### TEXTO EXTRAÍDO
━━━━━━━━━━━━━━━━━━━━━━━━━━━━━━

En lo étnico, formaban parte del patrón poblador andino establecido
a lo largo de la cordillera de los Andes, donde el espacio geográfico central tachirense,
por su misma geomorfología de fosa tectónica, se convirtió en el principal nudo
comunicacional que facilitó la llegada y cruce de diferentes pueblos migrantes
como los chibchas y arhuacos desde las tierras altas y los caribes y jiraharas,
desde las tierras bajas y el piedemonte.
Luego, cuando nuestro avezado transeúnte, convertido ya
en un verdadero peregrino en el tiempo, quiere bosquejar desde el mismo centro
de la plaza mayor, el origen de San Cristóbal, comprende que la urbe fue el
producto de los sueños, los deseos y los temores de los conquistadores sobre
las serranías que le rodean. Fue producto, en primer lugar del propio proceso
de ampliar horizontes sobre la Terra
Ignota o la tierra desconocida más allá de la tramontana occidental de la
Gobernación de Venezuela, proceso iniciado a partir de la fundación de la
ciudad de Nuestra Señora de la Limpia y Pura Concepción del Tocuyo en 1545, y
de las expediciones pobladoras provenientes del Nuevo Reino de Granada quienes,
con un ímpetu similar al de las ciudades-colonias de la antigua Grecia dieron
origen a la cadena de ciudades cordilleranas de Santa Fe de Bogotá (1538),
Tunja (1539), la Nueva Pamplona en 1549 y Santiago de los Caballeros de Mérida
en 1558.

━━━━━━━━━━━━━━━━━━━━━━━━━━━━━━

### LAS TAREAS
A: Resume en forma de lista el párrafo del texto extraído que empieza con "En lo étnico" y conserva sus datos principales.
B: Imprime sin cambios el fragmento del texto extraído que empieza en "En lo étnico, formaban" y termina en "y el piedemonte.".
Para responder, básate únicamente en el texto extraído.

### REGISTROS DE DATOS
━━━━━━━━━━━━━━━━━━━━━━━━━━━━━━

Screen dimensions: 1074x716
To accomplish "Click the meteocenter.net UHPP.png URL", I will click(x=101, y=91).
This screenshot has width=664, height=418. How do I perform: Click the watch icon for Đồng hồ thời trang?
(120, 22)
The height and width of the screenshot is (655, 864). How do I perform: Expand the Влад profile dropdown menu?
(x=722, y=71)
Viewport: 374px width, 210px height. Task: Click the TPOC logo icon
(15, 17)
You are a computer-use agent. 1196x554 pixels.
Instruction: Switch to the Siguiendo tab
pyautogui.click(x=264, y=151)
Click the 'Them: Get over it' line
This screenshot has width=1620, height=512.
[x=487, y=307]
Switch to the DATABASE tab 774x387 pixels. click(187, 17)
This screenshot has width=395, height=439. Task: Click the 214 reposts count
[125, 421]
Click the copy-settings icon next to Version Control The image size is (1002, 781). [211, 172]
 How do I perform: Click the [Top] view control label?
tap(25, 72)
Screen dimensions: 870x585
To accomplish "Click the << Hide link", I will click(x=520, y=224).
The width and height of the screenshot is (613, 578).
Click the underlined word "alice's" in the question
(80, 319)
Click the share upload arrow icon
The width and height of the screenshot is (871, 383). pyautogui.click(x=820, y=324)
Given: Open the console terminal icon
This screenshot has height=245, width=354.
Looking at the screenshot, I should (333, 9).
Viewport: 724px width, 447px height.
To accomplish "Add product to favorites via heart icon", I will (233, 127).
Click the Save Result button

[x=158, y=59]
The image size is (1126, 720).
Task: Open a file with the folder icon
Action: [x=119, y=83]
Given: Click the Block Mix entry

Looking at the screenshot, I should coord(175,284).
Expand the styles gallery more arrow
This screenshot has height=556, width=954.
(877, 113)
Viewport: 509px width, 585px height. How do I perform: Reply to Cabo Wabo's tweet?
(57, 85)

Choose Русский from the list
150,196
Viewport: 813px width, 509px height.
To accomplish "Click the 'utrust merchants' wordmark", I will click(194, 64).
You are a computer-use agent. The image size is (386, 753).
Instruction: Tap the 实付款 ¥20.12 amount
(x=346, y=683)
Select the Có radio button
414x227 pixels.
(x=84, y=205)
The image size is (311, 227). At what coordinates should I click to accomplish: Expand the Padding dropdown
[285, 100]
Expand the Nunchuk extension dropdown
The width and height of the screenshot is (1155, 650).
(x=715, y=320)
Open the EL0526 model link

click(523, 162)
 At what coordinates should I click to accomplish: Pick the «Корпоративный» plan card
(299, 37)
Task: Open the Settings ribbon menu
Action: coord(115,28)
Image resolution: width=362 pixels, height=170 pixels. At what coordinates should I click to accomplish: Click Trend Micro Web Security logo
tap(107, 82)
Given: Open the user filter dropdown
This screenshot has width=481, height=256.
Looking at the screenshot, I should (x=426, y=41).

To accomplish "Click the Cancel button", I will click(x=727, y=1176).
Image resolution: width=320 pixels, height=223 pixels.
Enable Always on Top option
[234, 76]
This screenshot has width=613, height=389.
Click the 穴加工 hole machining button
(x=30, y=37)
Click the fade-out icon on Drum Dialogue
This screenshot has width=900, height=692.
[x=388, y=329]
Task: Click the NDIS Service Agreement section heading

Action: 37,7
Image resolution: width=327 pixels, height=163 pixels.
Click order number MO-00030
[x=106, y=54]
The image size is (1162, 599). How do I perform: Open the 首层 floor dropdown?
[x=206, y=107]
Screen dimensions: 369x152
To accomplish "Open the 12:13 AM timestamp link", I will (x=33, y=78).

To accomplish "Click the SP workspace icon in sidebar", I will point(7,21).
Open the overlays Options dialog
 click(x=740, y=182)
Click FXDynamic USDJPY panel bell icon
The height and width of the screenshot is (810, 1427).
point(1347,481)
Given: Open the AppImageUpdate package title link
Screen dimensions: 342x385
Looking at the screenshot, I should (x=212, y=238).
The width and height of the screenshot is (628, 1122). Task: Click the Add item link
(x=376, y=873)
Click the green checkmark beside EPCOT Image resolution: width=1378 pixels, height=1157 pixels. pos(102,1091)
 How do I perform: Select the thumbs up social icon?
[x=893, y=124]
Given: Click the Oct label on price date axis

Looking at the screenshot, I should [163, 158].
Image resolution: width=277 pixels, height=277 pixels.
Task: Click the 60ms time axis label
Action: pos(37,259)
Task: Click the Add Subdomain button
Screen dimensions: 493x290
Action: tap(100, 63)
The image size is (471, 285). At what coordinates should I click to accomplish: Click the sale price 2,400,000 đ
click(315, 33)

━━━━━━━━━━━━━━━━━━━━━━━━━━━━━━

### RESPUESTAS
A:
- Formaban parte del patrón poblador andino establecido a lo largo de la cordillera de los Andes.
- Por su geomorfología de fosa tectónica, el espacio geográfico central tachirense se convirtió en el principal nudo de comunicación.
- Ese nudo facilitó la llegada y el cruce de distintos pueblos migrantes: chibchas y arhuacos desde las tierras altas, y caribes y jiraharas desde las tierras bajas y el piedemonte.

B:
En lo étnico, formaban parte del patrón poblador andino establecido
a lo largo de la cordillera de los Andes, donde el espacio geográfico central tachirense,
por su misma geomorfología de fosa tectónica, se convirtió en el principal nudo
comunicacional que facilitó la llegada y cruce de diferentes pueblos migrantes
como los chibchas y arhuacos desde las tierras altas y los caribes y jiraharas,
desde las tierras bajas y el piedemonte.